Snacking doesn't always curb appetite and stop us eating more at mealtimes.
It's become accepted wisdom that we need a couple of snacks a day in addition to the meals we eat. And the idea of "six small meals a day" is also touted as the route to weight loss and health.
It's proposed that snacking boosts metabolism and helps us maintain stable blood sugar, as well as helping us eat less by stopping us from getting too hungry.
But do we really need to snack? There's a growing school of thought among nutrition experts that constant snacking may be harming more than it's helping.
The problem may be that snacking doesn't always curb appetite and stop us eating more at mealtimes. The research on this has been patchy over the years; some studies have shown snacking can promote weight loss; others have shown no effect or weight gain when people snack.
The "multiple small meals a day" theory can't really be proven, either. Otago University studies comparing nine meals to three meals a day found that when the kilojoules were the same, the number of meals made little difference.
It may be social or psychological conditioning that makes us think we need to regularly snack.
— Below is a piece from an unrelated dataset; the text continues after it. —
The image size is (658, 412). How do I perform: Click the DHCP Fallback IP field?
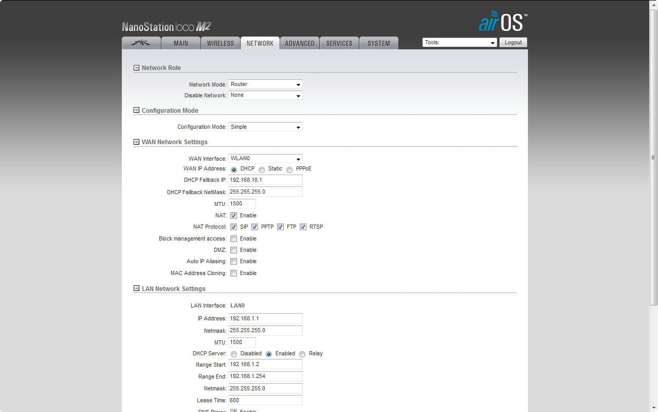(x=265, y=180)
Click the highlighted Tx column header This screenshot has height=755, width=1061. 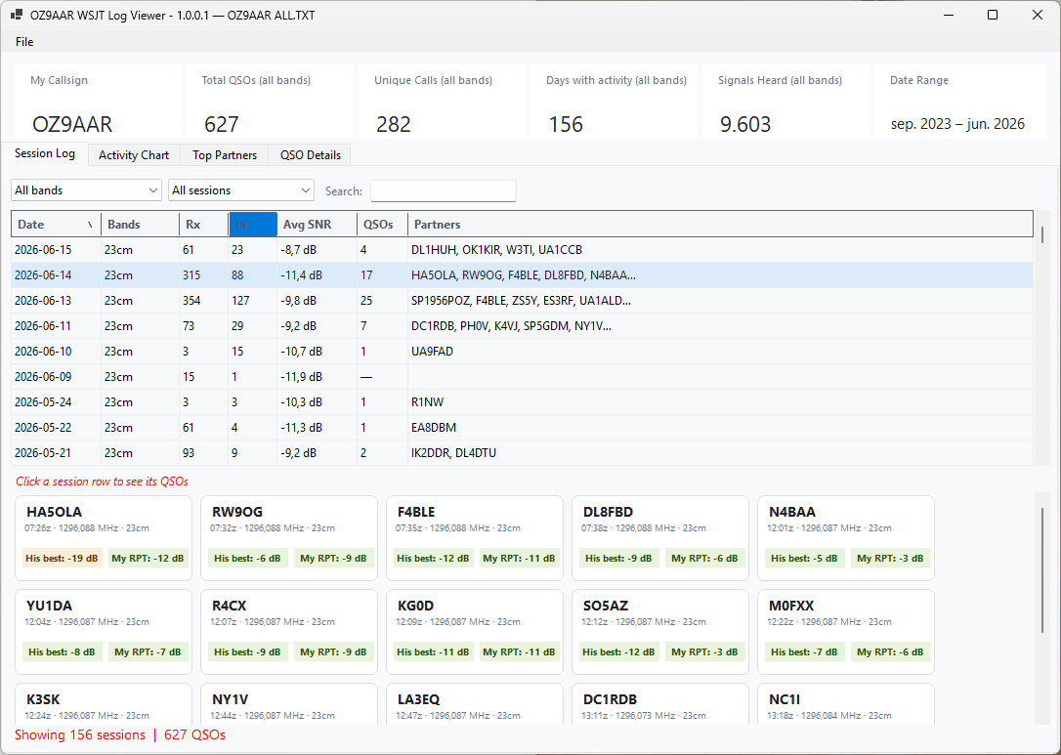(252, 224)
It's morning tea time: I need something to eat. I'm feeling low in energy or bored in the afternoon: I need a snack to pick me up.
Eating might not be the solution in either of these circumstances. We might be better off — especially if we're in sedentary office jobs — getting up from the desk, having a glass of water and sticking to three meals a day. On the other hand, very active people probably need the extra energy they'll get from nutritious snacks.
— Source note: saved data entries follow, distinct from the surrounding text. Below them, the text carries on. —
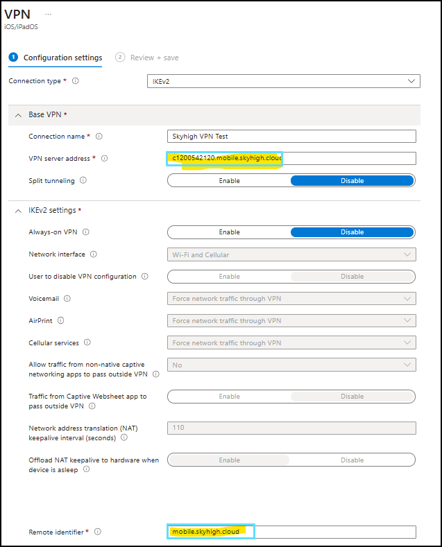This screenshot has width=442, height=547.
Task: Click info icon beside Network interface
Action: coord(94,254)
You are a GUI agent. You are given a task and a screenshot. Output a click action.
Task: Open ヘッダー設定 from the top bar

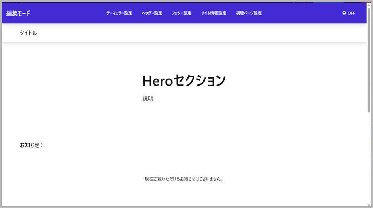(152, 13)
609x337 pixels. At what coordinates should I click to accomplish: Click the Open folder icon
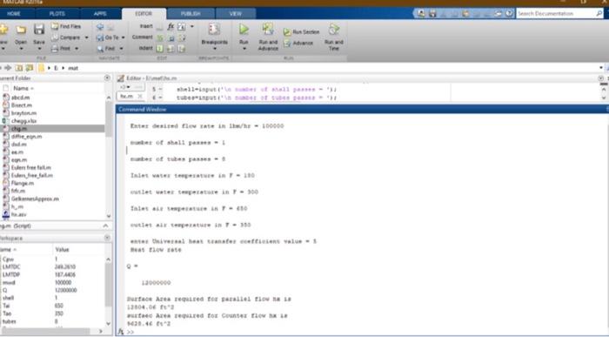[21, 30]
When it comes to kids, the case for regular snacking can be made more strongly. Younger children have smaller stomachs, and to get in all the nutrition they need in a day, they need to eat more frequently.
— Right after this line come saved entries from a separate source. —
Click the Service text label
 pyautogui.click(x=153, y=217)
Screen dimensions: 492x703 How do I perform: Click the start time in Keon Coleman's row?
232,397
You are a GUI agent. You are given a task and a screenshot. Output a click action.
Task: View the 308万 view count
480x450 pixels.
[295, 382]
It's super important, though, that kids' snacks are nutrient-dense, not just adding extra kilojoules, salt and sugar.
In the UK, research recently revealed children there are getting a third of their recommended daily calorie intake from high-sugar, high-fat snack foods.
It's led to a new campaign to educate parents about what appropriate snack foods are, and recommending no more than two snacks a day of under 100 calories.
Public Health England has blamed what it terms a grazing culture and the erosion of mealtimes as a contributor to the childhood obesity crisis in that country. In New Zealand it is probably not too different — in the most recent diet survey, 40 per cent of children ate chocolate, sweets or lollies once or twice a week and 30 per cent ate potato chips, Burger Rings, Twisties or corn chips.
So what is a healthy snack? Protein and fibre is a good combo, making for satisfying snacks that keep us feeling full. Plain yoghurt and fruit; nuts and seeds; edamame beans; veges and hummus are all good options. As is remembering to consult our hunger before we eat.